Working with Huge Text Files

Lorn Davies

Hi there, I'm a Python newbie hoping for some direction in working with
text files that range from 100MB to 1G in size. Basically certain rows,
sorted by the first (primary) field maybe second (date), need to be
copied and written to their own file, and some string manipulations
need to happen as well. An example of the current format:

XYZ,04JAN1993,9:30:27,28.87,7600,40,0,Z,N
XYZ,04JAN1993,9:30:28,28.87,1600,40,0,Z,N
|
| followed by like a million rows similar to the above, with
| incrementing date and time, and then on to next primary field
|
ABC,04JAN1993,9:30:27,28.875,7600,40,0,Z,N
|
| etc., there are usually 10-20 of the first field per file
| so there's a lot of repetition going on
|

The export would ideally look like this where the first field would be
written as the name of the file (XYZ.txt):

19930104, 93027, 2887, 7600, 40, 0, Z, N

Pretty ambitious for a newbie? I really hope not. I've been looking at
simpleParse, but it's a bit intense at first glance... not sure where
to start, or even if I need to go that route. Any help from you guys in
what direction to go or how to approach this would be hugely
appreciated.

Best regards,
Lorn

Jul 18 '05 #1

Subscribe Post Reply

2744

mensanator

Lorn Davies wrote:

Hi there, I'm a Python newbie hoping for some direction in working with text files that range from 100MB to 1G in size. Basically certain rows, sorted by the first (primary) field maybe second (date), need to be
copied and written to their own file, and some string manipulations
need to happen as well. An example of the current format:

XYZ,04JAN1993,9:30:27,28.87,7600,40,0,Z,N
XYZ,04JAN1993,9:30:28,28.87,1600,40,0,Z,N
|
| followed by like a million rows similar to the above, with
| incrementing date and time, and then on to next primary field
|
ABC,04JAN1993,9:30:27,28.875,7600,40,0,Z,N
|
| etc., there are usually 10-20 of the first field per file
| so there's a lot of repetition going on
|

The export would ideally look like this where the first field would be written as the name of the file (XYZ.txt):

19930104, 93027, 2887, 7600, 40, 0, Z, N

Pretty ambitious for a newbie? I really hope not. I've been looking at simpleParse, but it's a bit intense at first glance... not sure where
to start, or even if I need to go that route. Any help from you guys in what direction to go or how to approach this would be hugely
appreciated.

Best regards,
Lorn

You could use the csv module.

Here's the example from the manual with your sample data in a file
named simple.csv:

import csv
reader = csv.reader(file("some.csv"))
for row in reader:
print row

"""
['XYZ', '04JAN1993', '9:30:27', '28.87', '7600', '40', '0', 'Z', 'N ']
['XYZ', '04JAN1993', '9:30:28', '28.87', '1600', '40', '0', 'Z', 'N ']
['ABC', '04JAN1993', '9:30:27', '28.875', '7600', '40', '0', 'Z', 'N ']
"""

The csv module while bring each line in as a list of strings.
Of course, you want to process each line before printing it.
And you don't just want to print it, you want to write it to a file.

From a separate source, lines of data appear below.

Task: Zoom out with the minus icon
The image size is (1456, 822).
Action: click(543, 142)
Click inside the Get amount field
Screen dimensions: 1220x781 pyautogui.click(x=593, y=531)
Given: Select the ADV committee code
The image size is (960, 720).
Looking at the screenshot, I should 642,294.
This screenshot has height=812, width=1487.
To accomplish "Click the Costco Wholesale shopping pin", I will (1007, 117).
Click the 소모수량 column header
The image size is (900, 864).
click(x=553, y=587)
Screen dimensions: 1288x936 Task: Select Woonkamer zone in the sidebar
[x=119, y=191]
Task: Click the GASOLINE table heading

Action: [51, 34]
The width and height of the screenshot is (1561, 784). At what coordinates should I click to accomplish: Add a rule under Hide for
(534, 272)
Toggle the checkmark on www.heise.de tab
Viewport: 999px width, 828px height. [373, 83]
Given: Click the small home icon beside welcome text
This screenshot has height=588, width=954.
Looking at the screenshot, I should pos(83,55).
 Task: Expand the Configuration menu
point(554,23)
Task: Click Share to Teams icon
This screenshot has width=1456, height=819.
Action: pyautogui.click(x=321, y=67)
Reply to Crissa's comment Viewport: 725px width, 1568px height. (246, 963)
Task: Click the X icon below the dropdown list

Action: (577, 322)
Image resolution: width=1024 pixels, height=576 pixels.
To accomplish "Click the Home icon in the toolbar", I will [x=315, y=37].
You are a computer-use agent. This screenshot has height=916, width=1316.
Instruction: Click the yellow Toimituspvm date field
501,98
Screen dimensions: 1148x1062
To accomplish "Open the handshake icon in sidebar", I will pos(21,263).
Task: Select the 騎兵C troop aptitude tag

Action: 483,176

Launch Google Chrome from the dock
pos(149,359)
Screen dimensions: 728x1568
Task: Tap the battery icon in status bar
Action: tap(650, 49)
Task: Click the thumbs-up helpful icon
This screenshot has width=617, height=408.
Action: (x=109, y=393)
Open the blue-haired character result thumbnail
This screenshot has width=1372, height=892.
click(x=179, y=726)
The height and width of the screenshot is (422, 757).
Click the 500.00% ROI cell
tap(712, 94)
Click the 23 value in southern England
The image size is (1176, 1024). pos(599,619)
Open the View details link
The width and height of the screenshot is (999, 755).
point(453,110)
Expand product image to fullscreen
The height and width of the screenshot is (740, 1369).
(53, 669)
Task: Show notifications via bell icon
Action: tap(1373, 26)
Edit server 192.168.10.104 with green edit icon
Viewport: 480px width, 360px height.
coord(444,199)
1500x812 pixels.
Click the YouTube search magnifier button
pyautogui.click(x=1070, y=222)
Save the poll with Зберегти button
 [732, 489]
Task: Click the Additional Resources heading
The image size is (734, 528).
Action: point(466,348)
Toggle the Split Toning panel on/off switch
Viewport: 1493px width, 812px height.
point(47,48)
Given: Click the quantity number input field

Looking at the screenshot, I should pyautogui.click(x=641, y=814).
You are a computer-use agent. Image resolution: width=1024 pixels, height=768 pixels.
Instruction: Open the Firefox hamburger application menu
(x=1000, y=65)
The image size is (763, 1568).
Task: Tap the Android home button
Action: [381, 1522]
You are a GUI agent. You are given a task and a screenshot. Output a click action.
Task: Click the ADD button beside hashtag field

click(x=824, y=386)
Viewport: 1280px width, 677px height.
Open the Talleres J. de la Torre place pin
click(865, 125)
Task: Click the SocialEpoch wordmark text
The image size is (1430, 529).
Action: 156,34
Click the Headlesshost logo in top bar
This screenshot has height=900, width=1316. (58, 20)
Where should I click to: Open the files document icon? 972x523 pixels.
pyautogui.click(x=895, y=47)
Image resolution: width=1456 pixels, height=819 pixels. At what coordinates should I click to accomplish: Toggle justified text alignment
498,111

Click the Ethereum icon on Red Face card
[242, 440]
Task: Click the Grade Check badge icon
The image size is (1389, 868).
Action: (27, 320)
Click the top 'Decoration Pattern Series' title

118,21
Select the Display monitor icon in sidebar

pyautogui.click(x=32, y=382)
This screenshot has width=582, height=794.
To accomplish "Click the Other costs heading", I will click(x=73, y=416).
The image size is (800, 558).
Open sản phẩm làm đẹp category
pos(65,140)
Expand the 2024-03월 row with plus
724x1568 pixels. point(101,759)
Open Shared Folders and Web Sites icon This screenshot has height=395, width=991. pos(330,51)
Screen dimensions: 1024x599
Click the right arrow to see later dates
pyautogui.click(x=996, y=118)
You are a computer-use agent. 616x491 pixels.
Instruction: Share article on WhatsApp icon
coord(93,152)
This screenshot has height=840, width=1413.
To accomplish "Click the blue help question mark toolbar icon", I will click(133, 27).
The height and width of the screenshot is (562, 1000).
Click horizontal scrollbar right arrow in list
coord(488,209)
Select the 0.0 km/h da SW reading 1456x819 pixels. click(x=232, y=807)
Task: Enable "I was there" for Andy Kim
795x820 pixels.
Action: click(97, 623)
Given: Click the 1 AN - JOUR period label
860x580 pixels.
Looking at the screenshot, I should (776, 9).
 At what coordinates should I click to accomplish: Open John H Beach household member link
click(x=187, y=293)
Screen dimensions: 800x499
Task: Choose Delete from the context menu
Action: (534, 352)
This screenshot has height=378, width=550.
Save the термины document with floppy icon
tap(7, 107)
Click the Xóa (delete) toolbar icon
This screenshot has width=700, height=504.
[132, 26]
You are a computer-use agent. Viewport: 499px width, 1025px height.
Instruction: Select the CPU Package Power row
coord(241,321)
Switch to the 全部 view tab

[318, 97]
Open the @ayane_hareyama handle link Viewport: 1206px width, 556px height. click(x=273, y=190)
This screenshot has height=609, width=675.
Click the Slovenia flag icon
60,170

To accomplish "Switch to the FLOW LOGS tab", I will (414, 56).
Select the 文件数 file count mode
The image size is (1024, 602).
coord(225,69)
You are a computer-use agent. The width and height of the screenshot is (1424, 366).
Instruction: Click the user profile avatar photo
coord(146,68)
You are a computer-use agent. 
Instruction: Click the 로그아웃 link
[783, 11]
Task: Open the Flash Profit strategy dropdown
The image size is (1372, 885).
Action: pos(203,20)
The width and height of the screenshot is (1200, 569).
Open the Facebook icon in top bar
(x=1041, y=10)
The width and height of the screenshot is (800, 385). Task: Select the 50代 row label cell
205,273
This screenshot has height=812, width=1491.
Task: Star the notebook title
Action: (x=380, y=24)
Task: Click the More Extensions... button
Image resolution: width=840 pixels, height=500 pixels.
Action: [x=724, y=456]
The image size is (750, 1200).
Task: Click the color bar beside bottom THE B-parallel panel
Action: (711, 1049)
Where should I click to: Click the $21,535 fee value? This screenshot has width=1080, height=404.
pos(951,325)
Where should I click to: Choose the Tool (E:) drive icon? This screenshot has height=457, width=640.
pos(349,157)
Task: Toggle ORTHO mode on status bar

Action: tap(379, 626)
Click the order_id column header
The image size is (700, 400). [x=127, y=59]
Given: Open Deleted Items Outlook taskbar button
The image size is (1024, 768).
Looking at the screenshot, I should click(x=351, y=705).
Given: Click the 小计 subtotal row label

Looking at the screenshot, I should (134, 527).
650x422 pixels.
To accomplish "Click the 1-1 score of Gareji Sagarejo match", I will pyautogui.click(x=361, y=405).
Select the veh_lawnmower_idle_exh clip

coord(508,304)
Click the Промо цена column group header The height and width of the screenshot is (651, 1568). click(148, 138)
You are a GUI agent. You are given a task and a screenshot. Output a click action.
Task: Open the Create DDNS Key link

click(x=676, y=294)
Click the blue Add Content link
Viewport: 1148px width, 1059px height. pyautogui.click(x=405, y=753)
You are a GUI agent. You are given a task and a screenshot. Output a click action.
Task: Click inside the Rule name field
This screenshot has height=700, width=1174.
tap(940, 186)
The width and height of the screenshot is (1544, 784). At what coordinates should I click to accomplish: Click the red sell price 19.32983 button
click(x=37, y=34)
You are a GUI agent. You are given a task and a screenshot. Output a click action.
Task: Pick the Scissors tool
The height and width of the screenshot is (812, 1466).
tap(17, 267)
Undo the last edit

So after reading the first line, open a file for writing with the
first field (row[0]) as the file name. Then you want to process
fields row[1], row[2] and row[3] to get them in the right format
and then write all the row fields except row[0] to the file that's
open for writing.

On every subsequent line you must check to see if row[0] has changed,
so you'll have to store row[0] in a variable. If it's changed, close
the file you've been writing to and open a new file with the new
row[0]. Then continue processing lines as before.

It will only be this simple if you can guarantee that the original
file is actually sorted by the first field.

Jul 18 '05 #2

Michael Hoffman

me********@aol.com wrote:

It will only be this simple if you can guarantee that the original
file is actually sorted by the first field.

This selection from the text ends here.